#### Task statement:
Transcribe every record verbatim; no pictures.

#### Supplied information:
______________________________

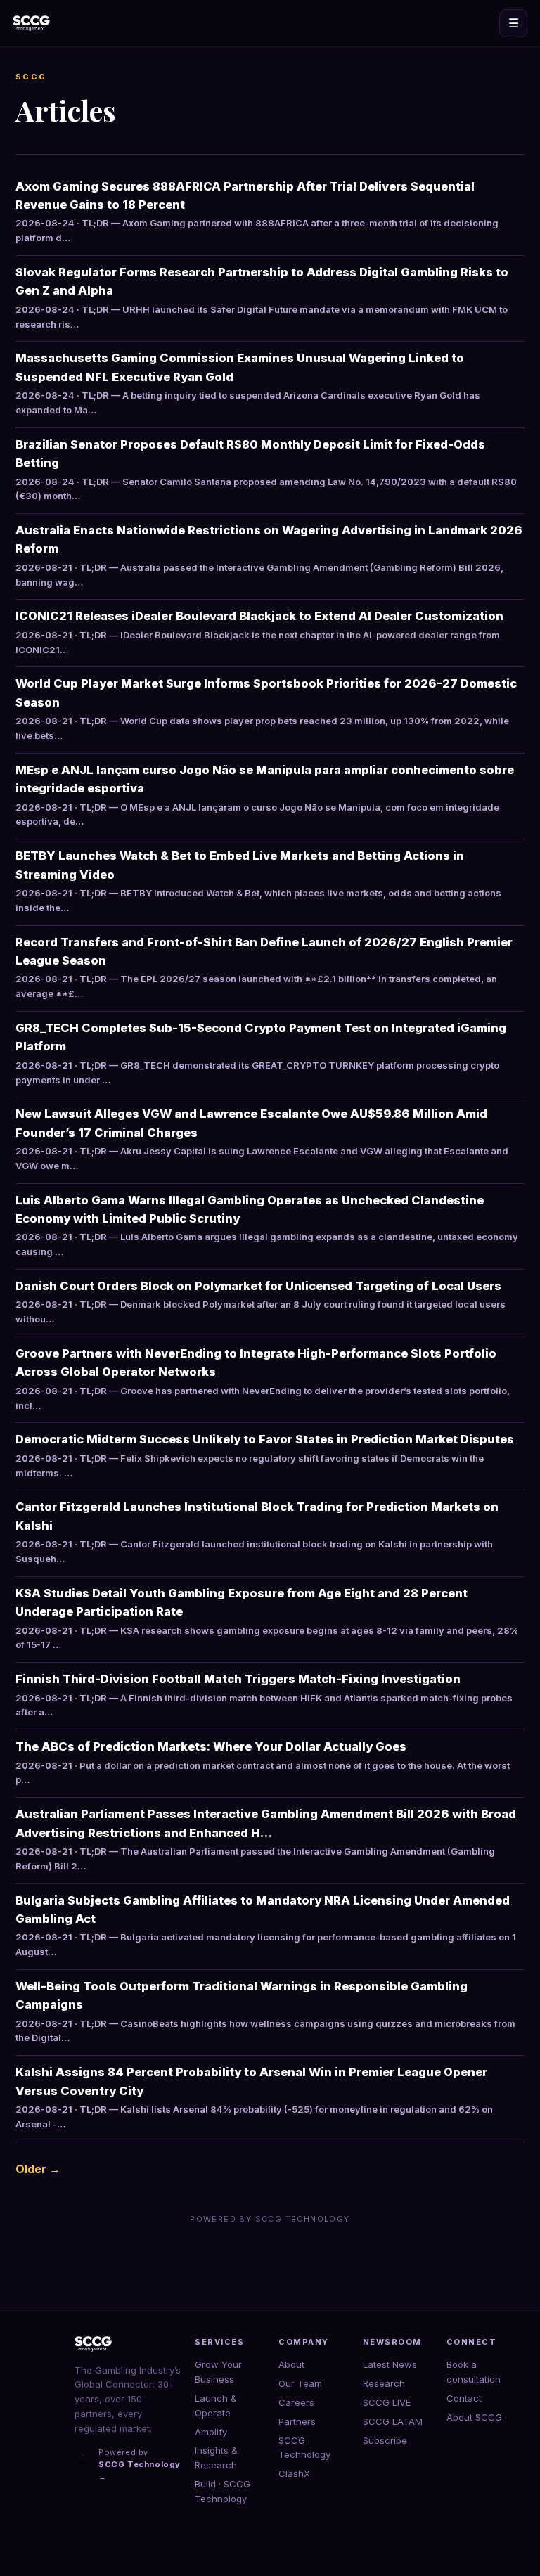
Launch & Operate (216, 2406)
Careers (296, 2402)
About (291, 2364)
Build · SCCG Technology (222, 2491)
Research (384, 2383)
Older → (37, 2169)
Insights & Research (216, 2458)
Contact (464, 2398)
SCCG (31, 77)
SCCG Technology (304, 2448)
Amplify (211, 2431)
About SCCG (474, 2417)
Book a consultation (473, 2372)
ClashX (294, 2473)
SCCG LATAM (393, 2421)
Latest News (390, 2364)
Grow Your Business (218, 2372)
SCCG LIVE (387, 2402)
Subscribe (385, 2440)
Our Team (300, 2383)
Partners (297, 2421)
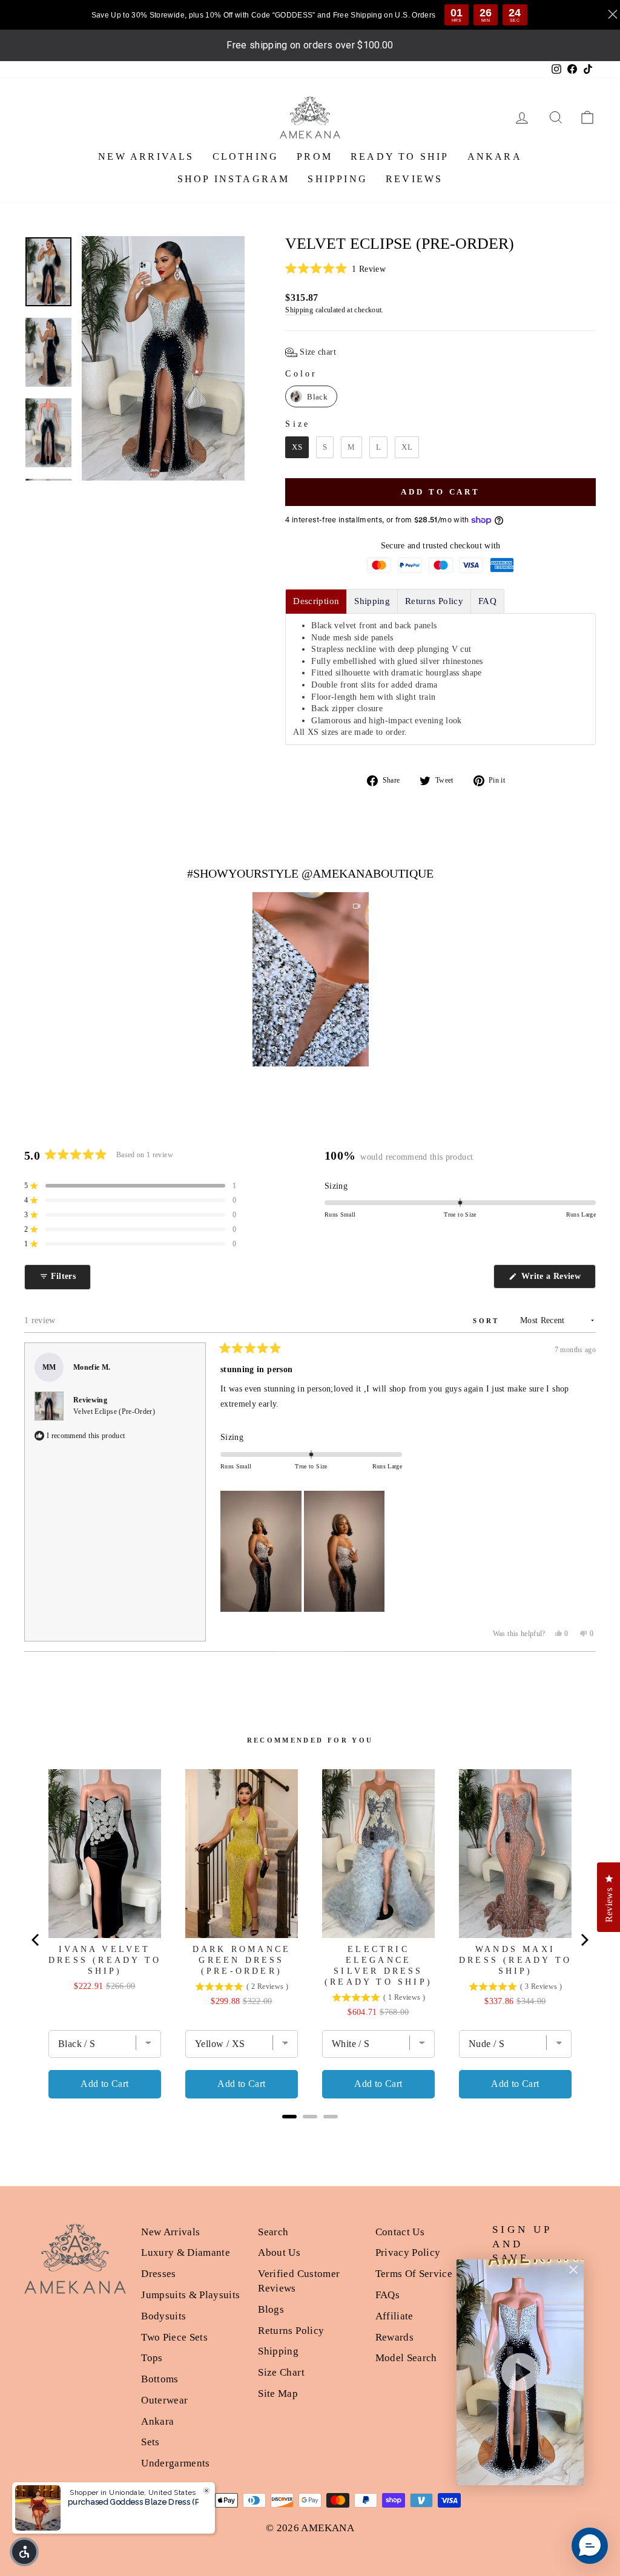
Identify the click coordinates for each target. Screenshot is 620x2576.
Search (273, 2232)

______________________________

#### Answer space:
Launch & Operate (216, 2406)
Careers (296, 2402)
About (291, 2364)
Build · SCCG Technology (222, 2491)
Research (384, 2383)
Older → (37, 2169)
Insights & Research (216, 2458)
Contact (464, 2398)
SCCG (31, 77)
SCCG Technology (304, 2448)
Amplify (211, 2431)
About SCCG (474, 2417)
Book a consultation (473, 2372)
ClashX (294, 2473)
SCCG LATAM (393, 2421)
Latest News (390, 2364)
Grow Your Business (218, 2372)
SCCG LIVE (387, 2402)
Subscribe (385, 2440)
Our Team (300, 2383)
Partners (297, 2421)
Identify the click coordinates for each target. Screenshot is 620x2576.
Search (273, 2232)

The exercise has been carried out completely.